▸ Extracted text:
A WHO (World Health Organization) team would soon be reaching Pakistan to investigate eight reported cases of bird flu in people living near the Afghan border in the country.
The team of experts would establish whether the disease is spreading, and whether the cases were caused by human-to-human transmission.
For this, it will track down, treat and test people who came into contact with the infected cases. Monitoring for cases in the area will be key to establishing whether the virus has become more virulent or shows signs of spreading.
According to a report in Nature News, though Pakistan has had repeated outbreaks of avian flu in poultry over the past two years, the latest cases possibly started in mid-November, when five family members fell ill in Abbottabad, north of Islamabad. Out of the five members, two have already died due to the disease.
In December, a man and his niece in the same town were found to have the H5N1 virus (that causes bird flu). They are thought to have worked on the same farm as the first family affected. Another man was found to have H5N1 in a nearby town some distance from there. Another case is suspected but not yet confirmed, which would bring the cluster to nine.
These cases are a cause of worry, the journal notes, because it involves the biggest batch of closely related cases since a cluster of eight infected people was reported in Indonesia in May 2006.
The latest outbreak has also coerced Pakistani health authorities to pore over hospital records from the past few months to see, retrospectively, whether there has been any upsurge in the incidence of respiratory illnesses, the report adds.

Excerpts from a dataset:
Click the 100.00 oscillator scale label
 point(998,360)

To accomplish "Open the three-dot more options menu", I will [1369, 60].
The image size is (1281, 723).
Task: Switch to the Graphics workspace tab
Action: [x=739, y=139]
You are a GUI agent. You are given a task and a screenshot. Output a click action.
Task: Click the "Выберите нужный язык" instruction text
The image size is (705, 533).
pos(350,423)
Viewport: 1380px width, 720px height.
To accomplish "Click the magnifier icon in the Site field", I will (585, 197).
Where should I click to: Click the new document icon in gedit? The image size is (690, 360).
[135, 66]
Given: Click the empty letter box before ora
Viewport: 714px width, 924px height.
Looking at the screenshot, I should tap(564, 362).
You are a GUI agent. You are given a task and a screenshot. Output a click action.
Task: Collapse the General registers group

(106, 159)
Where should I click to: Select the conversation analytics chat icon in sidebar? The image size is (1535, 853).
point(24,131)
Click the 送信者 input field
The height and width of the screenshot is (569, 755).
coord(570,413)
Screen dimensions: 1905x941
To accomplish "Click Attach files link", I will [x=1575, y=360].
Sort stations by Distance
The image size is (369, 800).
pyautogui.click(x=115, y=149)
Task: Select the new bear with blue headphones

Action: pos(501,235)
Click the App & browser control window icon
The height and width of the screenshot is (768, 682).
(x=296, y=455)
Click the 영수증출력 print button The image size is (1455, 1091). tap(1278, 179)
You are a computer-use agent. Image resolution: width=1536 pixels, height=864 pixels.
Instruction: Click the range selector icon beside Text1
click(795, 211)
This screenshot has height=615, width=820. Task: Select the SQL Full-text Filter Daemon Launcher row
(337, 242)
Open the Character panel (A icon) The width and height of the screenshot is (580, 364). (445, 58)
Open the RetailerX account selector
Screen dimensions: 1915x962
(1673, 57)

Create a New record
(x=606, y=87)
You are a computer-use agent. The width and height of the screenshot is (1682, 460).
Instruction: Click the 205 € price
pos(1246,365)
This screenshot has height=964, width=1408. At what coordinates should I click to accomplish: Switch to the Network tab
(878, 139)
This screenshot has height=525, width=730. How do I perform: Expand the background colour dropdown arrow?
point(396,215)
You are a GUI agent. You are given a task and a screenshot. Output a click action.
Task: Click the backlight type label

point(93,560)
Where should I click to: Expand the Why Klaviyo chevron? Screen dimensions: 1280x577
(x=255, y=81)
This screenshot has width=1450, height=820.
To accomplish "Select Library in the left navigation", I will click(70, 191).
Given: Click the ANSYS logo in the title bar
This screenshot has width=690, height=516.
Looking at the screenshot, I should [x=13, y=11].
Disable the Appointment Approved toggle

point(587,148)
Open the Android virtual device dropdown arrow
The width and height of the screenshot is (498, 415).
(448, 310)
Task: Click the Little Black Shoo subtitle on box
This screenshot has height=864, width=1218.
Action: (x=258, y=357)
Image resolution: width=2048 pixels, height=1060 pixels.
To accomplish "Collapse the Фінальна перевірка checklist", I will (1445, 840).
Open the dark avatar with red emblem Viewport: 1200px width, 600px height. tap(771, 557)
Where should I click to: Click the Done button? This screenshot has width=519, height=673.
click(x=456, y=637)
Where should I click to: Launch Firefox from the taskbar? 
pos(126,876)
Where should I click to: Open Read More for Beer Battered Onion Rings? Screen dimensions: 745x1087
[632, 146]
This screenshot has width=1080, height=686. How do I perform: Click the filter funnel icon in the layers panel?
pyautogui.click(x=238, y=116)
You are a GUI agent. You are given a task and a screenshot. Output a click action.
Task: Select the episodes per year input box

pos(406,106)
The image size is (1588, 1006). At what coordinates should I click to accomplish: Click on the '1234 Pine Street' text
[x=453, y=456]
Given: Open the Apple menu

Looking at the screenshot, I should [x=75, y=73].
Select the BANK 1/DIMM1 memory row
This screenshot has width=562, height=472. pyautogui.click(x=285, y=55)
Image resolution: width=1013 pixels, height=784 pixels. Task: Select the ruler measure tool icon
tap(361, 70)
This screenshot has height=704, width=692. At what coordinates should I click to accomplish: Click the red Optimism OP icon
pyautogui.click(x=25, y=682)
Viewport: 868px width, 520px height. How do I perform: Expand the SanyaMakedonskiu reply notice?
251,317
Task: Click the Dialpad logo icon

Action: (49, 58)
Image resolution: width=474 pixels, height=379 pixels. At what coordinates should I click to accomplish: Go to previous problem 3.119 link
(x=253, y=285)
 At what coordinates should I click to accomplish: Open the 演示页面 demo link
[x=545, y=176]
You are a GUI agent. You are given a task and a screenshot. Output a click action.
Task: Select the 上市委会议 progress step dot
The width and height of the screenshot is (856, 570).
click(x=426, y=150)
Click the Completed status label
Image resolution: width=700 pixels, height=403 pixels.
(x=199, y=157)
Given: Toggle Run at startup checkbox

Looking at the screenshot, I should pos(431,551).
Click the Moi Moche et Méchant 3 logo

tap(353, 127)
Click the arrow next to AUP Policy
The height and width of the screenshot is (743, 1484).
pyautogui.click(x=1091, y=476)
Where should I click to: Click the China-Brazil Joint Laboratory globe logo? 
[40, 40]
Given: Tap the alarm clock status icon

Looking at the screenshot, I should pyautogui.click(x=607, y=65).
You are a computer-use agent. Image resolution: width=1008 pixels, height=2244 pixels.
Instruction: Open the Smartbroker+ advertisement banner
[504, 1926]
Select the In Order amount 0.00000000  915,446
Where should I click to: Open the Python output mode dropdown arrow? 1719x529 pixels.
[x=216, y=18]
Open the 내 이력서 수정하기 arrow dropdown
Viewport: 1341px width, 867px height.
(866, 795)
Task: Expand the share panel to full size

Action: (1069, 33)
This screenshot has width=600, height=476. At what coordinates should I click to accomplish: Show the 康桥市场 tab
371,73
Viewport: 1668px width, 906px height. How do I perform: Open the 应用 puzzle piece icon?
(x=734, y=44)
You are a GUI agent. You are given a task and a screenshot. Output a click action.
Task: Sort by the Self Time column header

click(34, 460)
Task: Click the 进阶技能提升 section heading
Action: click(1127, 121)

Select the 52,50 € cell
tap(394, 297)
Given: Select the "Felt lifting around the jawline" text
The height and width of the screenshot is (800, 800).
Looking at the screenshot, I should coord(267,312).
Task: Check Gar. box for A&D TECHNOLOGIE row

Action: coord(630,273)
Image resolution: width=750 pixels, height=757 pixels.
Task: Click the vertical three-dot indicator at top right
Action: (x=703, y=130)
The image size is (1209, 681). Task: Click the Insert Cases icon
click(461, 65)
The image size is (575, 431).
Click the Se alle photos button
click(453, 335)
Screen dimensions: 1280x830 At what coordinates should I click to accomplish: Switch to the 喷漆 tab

▸ Activity:
Pick up the article on the reported bird flu cases in Pakistan after its final sentence and continue it. The records are taken from a different source than the text.

▸ Expected output:
"Human-to-human transmission cannot be ruled out, as it has occurred on a limited basis on several occasions in the past," the journal quoted Gregory Hartl, a spokesman for WHO, as saying. "Tests of 40 people who have had contact with the patients have so far all turned up negative. Genetic sequencing will help to pin down the mode of transmission and whether any important genetic changes have occurred in the virus," he said.
The strategy for the WHO team calls for early diagnosis of cases, in the hope that blanket treatment with antivirals will stamp out an emerging pandemic before it spirals out of control. Computer models suggest that for this to have any chance of succeeding, WHO would have a window of three weeks for this diagnosis at most.
Cases of bird flu continue to occur worldwide, mostly in Indonesia, and this is the colder time of year when flu is expected to hit hardest in the northern hemisphere.